Cook Inlet Beluga Whales
Cook Inlet belugas are the most isolated and genetically distinct of Alaska’s five beluga populations, and have been separated from the others by the geographic barrier of the Alaska Peninsula for over 10,000 years. Their previous range had been most or all of Cook Inlet, but today that range is much smaller. Moreover, these whales are unique in that they live next to one of the most populated and fastest growing regions in Alaska: Anchorage.
The Cook Inlet beluga whale population was estimated at 1,300 animals in 1979. Sadly, the most recent estimate from the 2011 aerial survey is just 284, down from the previous year’s estimate of 340. In the last 10 years of available survey data (2001-2011), the rate of decline has been 1.1% per year. So although protected under the Endangered Species Act, today the Cook Inlet beluga whale still finds itself on a downward trajectory.

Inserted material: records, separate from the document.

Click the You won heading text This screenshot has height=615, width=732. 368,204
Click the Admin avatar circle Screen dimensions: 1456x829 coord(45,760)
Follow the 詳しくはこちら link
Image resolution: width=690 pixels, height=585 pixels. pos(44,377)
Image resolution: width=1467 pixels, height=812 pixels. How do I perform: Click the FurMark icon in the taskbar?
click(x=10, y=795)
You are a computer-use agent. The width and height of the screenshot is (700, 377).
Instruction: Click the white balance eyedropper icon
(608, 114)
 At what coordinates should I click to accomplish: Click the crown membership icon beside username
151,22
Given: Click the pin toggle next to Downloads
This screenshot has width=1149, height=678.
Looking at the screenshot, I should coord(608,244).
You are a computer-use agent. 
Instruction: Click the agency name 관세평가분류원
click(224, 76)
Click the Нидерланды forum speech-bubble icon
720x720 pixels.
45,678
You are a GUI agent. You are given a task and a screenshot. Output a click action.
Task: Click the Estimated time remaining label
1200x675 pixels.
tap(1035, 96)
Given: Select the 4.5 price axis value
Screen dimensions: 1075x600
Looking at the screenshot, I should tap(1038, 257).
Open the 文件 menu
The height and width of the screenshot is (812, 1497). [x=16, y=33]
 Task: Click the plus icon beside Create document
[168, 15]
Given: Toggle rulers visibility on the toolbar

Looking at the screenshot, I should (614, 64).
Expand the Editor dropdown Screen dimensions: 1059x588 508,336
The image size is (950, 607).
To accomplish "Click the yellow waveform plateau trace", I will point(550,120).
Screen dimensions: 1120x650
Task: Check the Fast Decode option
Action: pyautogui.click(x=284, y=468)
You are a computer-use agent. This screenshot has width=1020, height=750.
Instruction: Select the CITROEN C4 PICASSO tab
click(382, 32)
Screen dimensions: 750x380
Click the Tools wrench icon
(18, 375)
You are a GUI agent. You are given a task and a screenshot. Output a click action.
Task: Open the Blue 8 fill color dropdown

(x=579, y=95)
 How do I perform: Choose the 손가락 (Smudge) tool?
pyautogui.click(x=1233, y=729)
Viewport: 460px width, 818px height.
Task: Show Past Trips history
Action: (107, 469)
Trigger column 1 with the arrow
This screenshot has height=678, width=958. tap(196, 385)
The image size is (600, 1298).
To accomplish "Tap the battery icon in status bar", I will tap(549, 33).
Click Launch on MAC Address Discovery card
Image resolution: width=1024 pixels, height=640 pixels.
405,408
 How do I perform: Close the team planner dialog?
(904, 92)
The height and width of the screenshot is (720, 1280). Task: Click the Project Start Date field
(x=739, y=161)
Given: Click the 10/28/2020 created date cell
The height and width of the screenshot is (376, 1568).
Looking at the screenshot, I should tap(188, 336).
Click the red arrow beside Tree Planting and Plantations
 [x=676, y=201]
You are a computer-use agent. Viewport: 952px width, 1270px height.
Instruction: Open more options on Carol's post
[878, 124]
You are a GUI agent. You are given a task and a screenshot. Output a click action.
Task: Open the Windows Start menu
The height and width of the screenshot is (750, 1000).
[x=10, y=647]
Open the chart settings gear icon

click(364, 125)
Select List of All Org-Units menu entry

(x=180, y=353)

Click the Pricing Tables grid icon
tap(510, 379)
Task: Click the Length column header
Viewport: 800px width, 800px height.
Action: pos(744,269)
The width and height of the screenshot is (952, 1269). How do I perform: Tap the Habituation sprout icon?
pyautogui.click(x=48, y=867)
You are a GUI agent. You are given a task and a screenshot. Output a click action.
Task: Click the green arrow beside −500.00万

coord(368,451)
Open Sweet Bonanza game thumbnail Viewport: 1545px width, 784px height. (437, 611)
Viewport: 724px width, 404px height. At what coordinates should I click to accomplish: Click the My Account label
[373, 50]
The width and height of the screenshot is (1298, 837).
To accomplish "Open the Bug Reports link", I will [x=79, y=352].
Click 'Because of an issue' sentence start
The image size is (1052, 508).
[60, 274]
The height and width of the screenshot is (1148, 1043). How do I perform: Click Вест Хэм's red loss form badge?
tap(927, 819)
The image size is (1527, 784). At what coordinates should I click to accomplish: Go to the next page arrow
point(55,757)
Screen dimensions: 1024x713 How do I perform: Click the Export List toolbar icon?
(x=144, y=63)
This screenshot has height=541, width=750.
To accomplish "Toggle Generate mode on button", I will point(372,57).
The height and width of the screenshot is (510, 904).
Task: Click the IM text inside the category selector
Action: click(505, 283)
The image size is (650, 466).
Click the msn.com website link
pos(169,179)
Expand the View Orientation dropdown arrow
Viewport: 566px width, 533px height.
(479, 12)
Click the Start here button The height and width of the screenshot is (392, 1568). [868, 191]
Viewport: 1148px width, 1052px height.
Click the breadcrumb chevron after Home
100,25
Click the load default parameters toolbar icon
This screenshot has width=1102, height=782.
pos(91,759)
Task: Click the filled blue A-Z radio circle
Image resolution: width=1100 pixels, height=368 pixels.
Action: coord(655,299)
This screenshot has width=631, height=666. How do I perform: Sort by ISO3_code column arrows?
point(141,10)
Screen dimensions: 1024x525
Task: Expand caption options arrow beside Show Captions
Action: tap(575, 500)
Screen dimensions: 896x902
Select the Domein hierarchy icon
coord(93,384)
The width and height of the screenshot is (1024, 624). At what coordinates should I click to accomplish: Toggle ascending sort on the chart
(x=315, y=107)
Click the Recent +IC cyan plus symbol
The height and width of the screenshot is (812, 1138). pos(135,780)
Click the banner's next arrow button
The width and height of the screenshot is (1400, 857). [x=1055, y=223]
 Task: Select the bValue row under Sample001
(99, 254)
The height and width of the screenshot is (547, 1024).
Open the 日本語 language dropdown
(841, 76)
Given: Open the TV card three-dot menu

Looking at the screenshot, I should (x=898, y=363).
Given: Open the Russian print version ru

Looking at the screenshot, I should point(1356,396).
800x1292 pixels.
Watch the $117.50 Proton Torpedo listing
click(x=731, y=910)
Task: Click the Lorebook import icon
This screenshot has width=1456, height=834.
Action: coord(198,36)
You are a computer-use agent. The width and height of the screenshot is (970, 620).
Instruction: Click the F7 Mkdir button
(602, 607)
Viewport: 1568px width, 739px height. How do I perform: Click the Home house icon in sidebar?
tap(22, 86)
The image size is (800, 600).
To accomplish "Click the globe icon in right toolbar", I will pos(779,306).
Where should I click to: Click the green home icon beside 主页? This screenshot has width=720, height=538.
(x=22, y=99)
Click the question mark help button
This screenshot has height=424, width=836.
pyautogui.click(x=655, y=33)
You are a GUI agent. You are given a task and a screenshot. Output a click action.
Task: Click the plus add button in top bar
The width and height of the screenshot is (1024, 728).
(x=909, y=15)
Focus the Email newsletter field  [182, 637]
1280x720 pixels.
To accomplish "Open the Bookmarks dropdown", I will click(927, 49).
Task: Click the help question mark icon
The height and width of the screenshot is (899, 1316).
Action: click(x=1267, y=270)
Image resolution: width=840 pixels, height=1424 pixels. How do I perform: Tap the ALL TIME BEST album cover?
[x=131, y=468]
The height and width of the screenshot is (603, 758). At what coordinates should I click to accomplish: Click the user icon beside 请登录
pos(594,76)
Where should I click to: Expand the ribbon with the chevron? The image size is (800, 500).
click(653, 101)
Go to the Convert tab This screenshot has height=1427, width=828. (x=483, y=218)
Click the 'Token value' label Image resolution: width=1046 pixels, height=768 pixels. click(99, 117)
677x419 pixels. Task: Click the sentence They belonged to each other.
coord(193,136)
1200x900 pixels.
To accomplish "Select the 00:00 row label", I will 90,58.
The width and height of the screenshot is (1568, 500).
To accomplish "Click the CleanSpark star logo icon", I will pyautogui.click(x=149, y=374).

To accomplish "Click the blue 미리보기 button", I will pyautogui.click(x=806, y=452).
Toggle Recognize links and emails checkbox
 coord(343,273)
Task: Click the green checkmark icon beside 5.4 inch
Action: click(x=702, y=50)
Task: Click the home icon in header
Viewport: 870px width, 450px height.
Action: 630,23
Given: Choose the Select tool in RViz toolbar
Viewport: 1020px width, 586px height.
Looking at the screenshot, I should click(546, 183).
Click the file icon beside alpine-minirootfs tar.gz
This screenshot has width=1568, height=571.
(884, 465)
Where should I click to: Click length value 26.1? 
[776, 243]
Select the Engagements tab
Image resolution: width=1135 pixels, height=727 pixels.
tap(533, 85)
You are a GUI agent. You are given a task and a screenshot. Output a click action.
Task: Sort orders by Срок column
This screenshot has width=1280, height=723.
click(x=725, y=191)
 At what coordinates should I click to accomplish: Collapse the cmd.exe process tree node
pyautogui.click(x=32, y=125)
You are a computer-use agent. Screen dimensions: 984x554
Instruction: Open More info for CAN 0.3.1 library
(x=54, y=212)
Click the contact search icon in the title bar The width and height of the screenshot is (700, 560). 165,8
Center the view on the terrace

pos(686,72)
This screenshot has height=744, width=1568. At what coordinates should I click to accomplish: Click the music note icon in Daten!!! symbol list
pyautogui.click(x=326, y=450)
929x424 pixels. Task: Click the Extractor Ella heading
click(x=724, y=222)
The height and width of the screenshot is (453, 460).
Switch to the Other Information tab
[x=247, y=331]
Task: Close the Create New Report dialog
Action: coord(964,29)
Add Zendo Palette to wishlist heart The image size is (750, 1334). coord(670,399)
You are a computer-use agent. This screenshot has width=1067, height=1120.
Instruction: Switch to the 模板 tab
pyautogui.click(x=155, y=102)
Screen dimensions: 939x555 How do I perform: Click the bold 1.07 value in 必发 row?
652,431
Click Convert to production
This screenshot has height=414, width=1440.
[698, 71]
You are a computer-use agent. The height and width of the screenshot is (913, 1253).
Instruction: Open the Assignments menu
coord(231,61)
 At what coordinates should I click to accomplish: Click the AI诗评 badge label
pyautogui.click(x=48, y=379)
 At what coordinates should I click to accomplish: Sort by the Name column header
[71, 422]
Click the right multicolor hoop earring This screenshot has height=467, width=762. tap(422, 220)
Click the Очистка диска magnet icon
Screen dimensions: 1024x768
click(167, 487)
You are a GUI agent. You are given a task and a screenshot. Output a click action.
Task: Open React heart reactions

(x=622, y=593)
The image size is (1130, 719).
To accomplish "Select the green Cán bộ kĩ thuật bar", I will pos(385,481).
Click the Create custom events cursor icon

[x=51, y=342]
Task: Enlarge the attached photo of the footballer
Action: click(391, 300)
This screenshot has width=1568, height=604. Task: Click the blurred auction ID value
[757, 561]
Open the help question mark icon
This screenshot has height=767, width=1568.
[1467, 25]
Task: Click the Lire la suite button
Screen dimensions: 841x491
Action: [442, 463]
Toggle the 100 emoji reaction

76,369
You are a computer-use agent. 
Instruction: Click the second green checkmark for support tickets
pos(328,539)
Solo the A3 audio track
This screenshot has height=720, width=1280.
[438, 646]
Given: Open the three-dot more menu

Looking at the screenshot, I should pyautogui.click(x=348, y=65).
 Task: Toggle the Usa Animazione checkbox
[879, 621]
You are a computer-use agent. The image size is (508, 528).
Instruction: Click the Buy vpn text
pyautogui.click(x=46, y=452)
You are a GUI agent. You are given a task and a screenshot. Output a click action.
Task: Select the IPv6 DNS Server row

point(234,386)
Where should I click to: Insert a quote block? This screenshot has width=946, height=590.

While we still do not know for sure what is affecting the Cook Inlet beluga population, Defenders continues to monitor research by scientists who are looking at the impacts of human-induced and natural changes to these whale’s environment. While no individual impact has been identified as the cause for the Cook Inlet beluga’s continued decline, we continue to examine possible threats to try to determine if the real problem could be the cumulative impact of a variety of factors. The potential impacts Defenders and others are monitoring include: changes in prey availability, changes in habitat due to climate change, increased predation by killer whales, contaminants, noise associated with construction projects and oil and gas development, vessel traffic, waste management, urban runoff, and physical habitat changes that are likely to occur as Cook Inlet becomes more urbanized. Much work remains to identify the reasons for the decline of beluga whale numbers. Additionally, we still need to educate people who live in and around the Inlet and those who visit it about the importance of the beluga whale and how to live with the protections that have been put in place.
Scientific name: Delphinapterus leucas
Length: Males,15 feet; females up to 14 feet
Weight: Adult males 3,000 lbs; females 2,000 lbs.